That's what I thought too Lyn.
They need plenty of moisture Vivien, which is why they're not easy to keep in containers. What are your soil conditions and weather patterns like?
Another thought - are you overfeeding? With many plants, you'll get a lot of foliage but less flowers if you do.
I live in west central Scotland - not where that photo is...
Thanks for replies. I pruned the first one some years ago but was advised not to so have never pruned any of them since. I hardly ever feed them as was told they are easy to grow but at beginning of season I have fed with fish blood and bone or chicken pellets. Soil is clay.
Ideally you should scatter BF&B or chicken pellets every spring all over your flower borders - except wildflower beds - in order to maintain fertility. Using some slow release rose or clematis fertiliser or liquid tomato feed on high energy plants like roses and clematis will promote flowering.

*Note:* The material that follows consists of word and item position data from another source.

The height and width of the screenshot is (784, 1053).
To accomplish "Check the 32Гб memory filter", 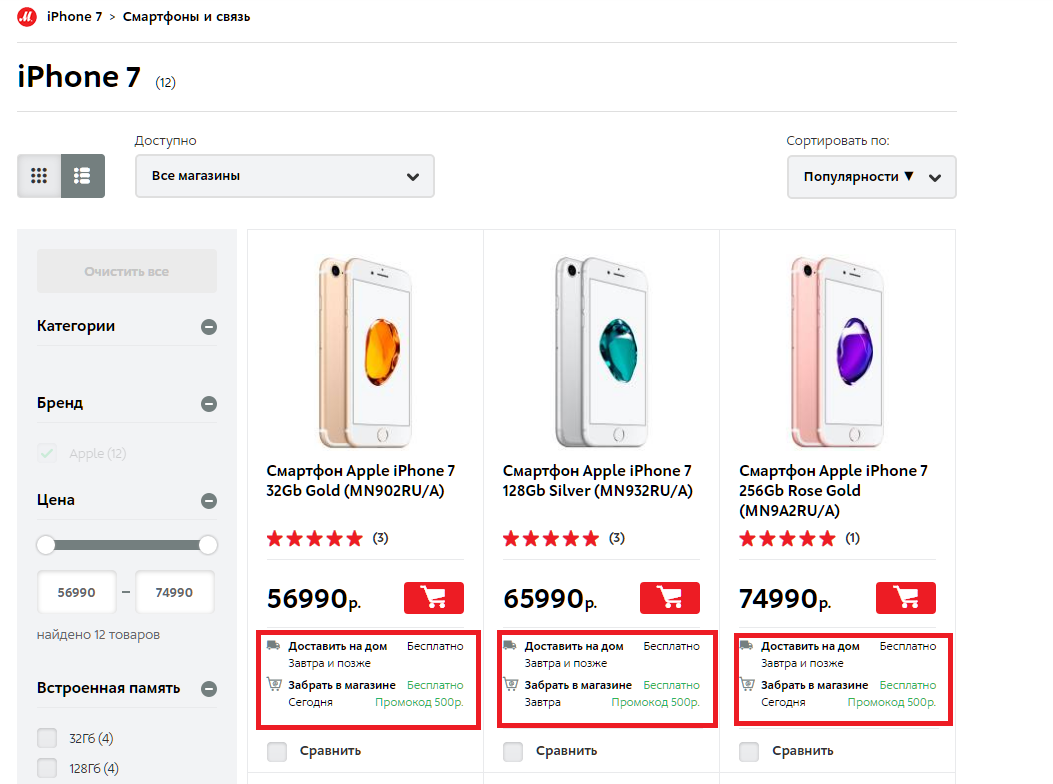I will (47, 738).
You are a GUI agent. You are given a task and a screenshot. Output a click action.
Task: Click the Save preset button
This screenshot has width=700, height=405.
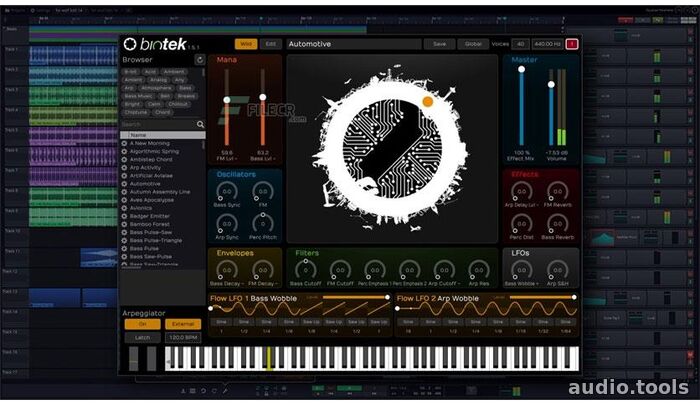[x=439, y=44]
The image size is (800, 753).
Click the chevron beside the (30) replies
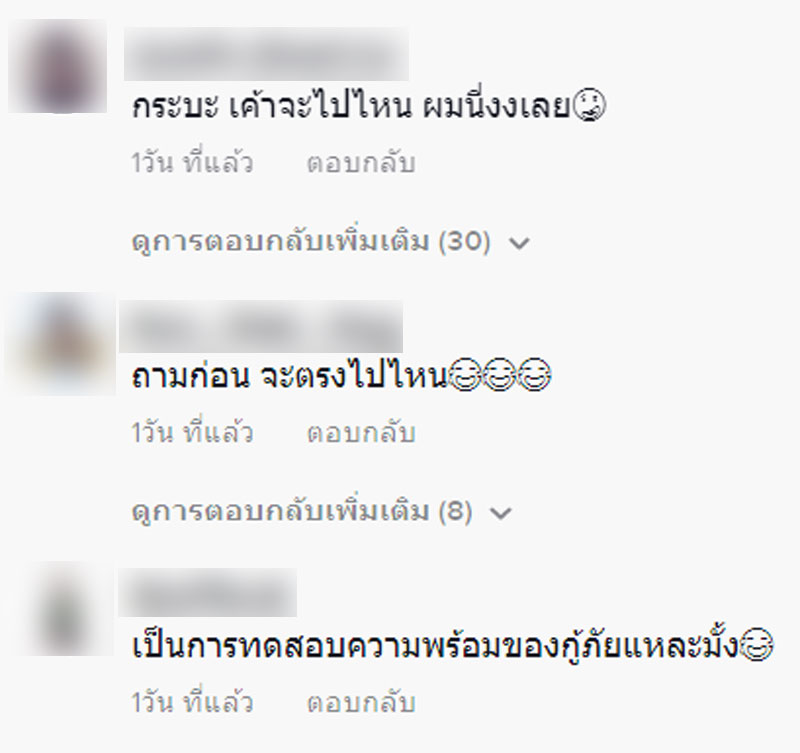coord(519,243)

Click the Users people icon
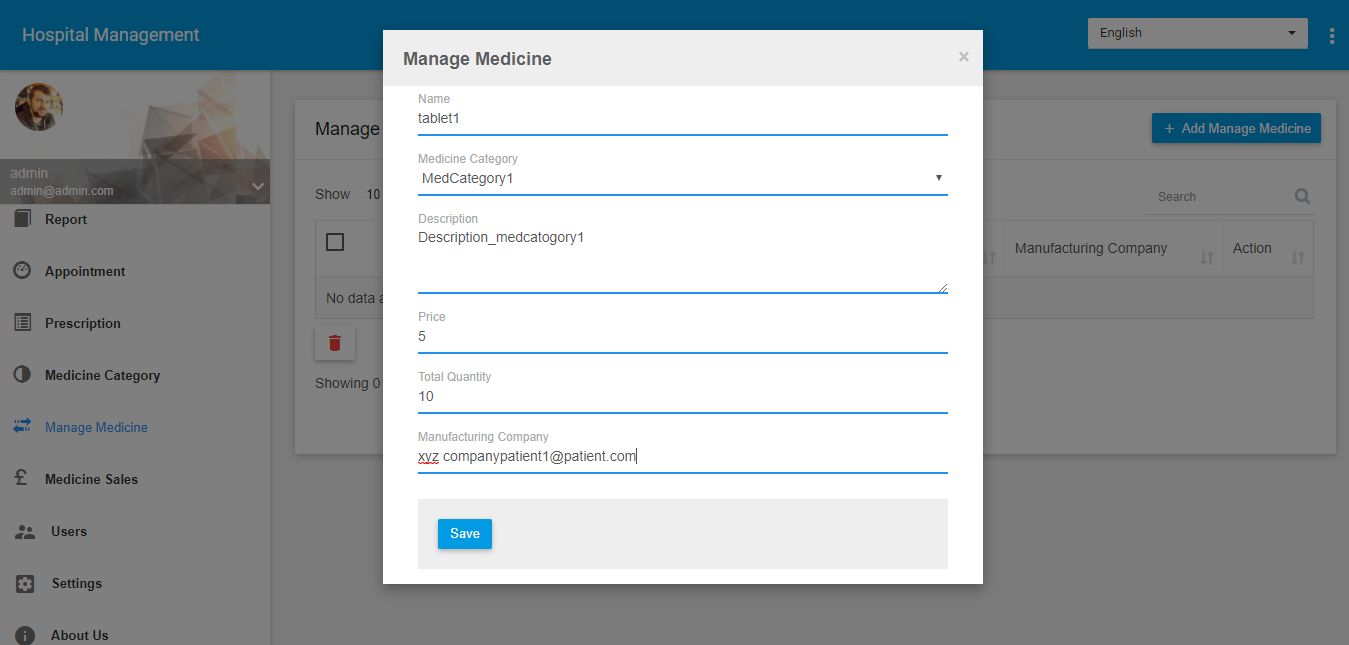pos(25,531)
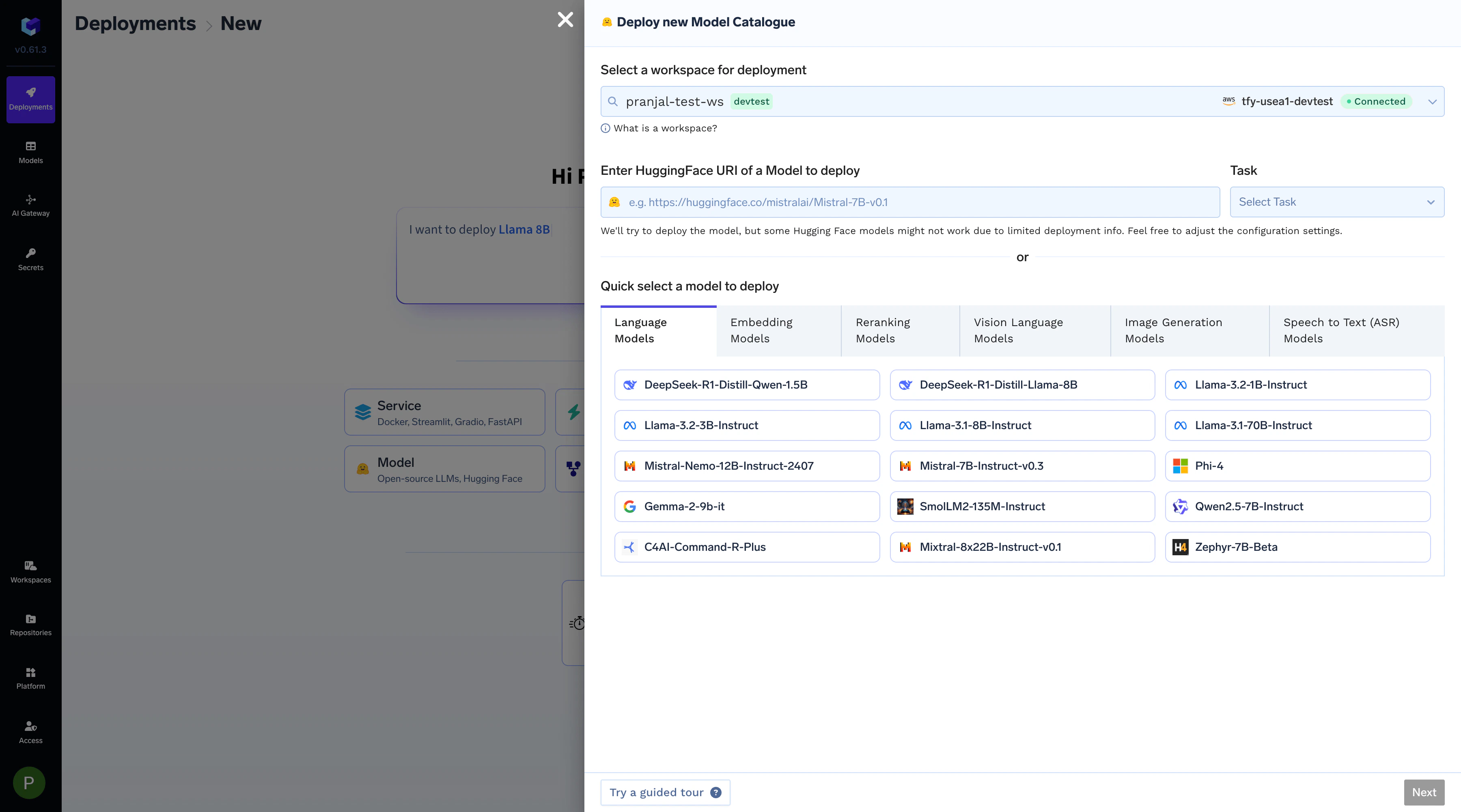The width and height of the screenshot is (1461, 812).
Task: Open the Repositories sidebar icon
Action: (x=30, y=624)
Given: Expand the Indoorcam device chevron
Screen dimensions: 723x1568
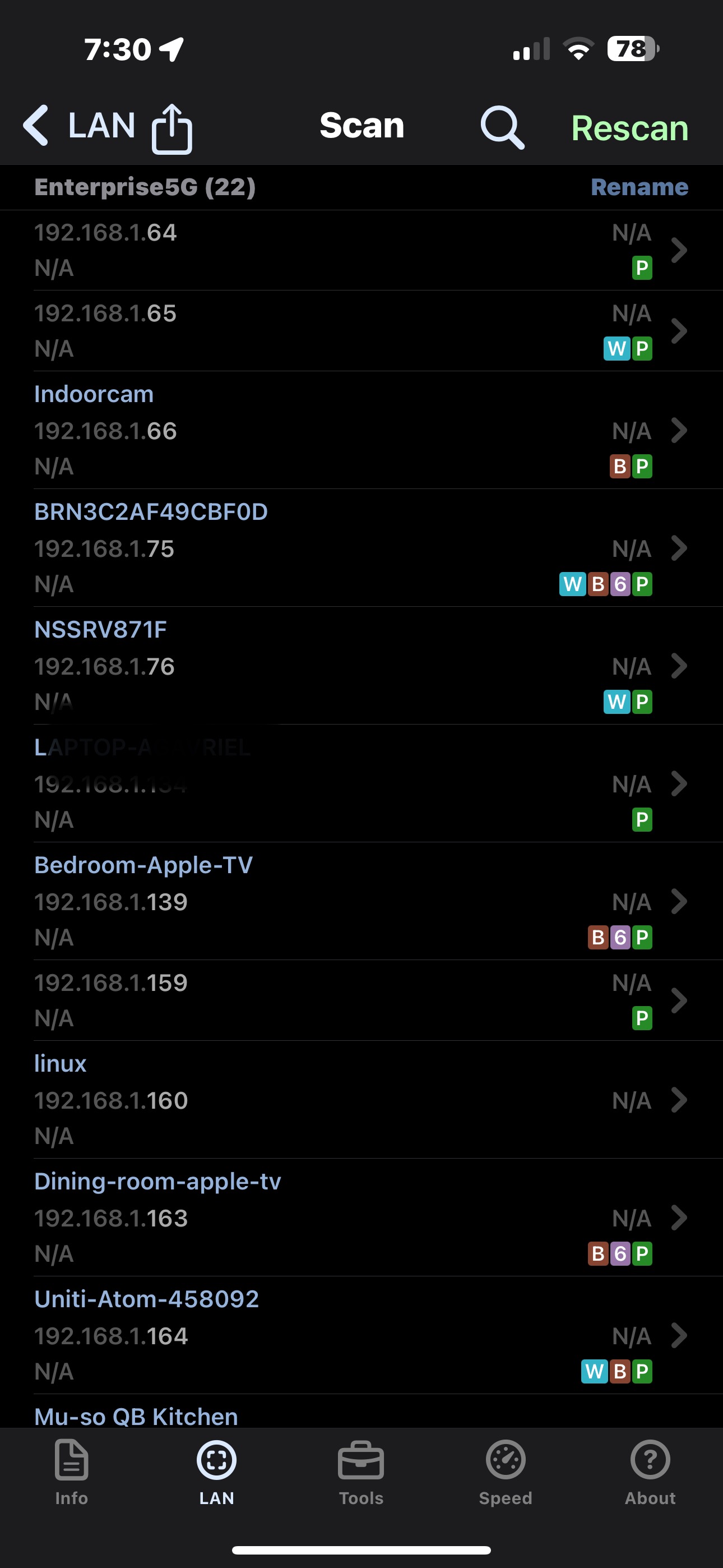Looking at the screenshot, I should point(679,430).

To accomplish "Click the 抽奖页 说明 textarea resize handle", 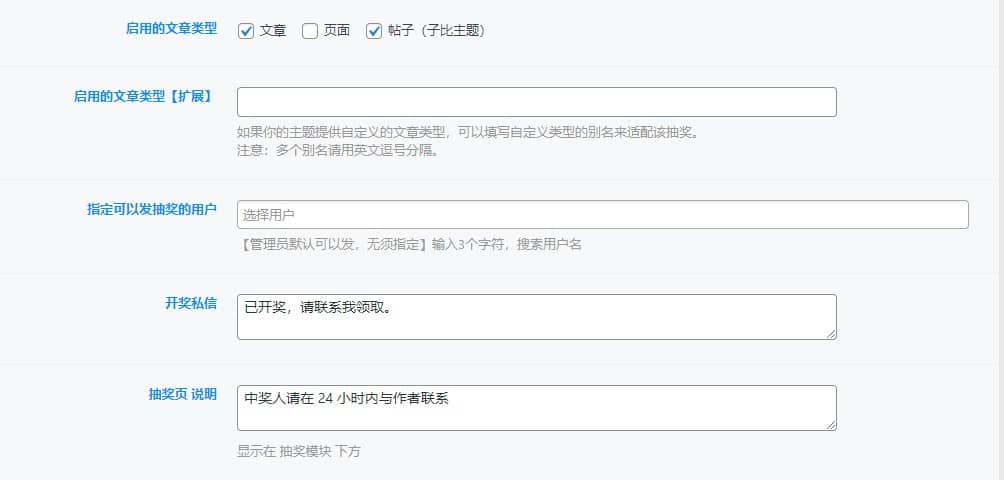I will [831, 425].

Try some of that on your hydrangeas and make sure they never dry out over summer. You could also mulch them with some well rotted garden compost in autumn so the worms can work it in over winter and improve your clay soil's ability to sustain your plants. Clay is naturally fertile but needs organic matter to aerate it and improve its texture for roots to seek out what they need.
"We don't stop playing because we grow old; we grow old because we stop playing." - George Bernard Shaw
Thanks, will try that, I suspect it's the soil as the first two plants have not grown very tall, only about 18" maybe because clay soil not aerated properly. assuming the same applys to a snowball bush which has also never flowered, it's in the same bed.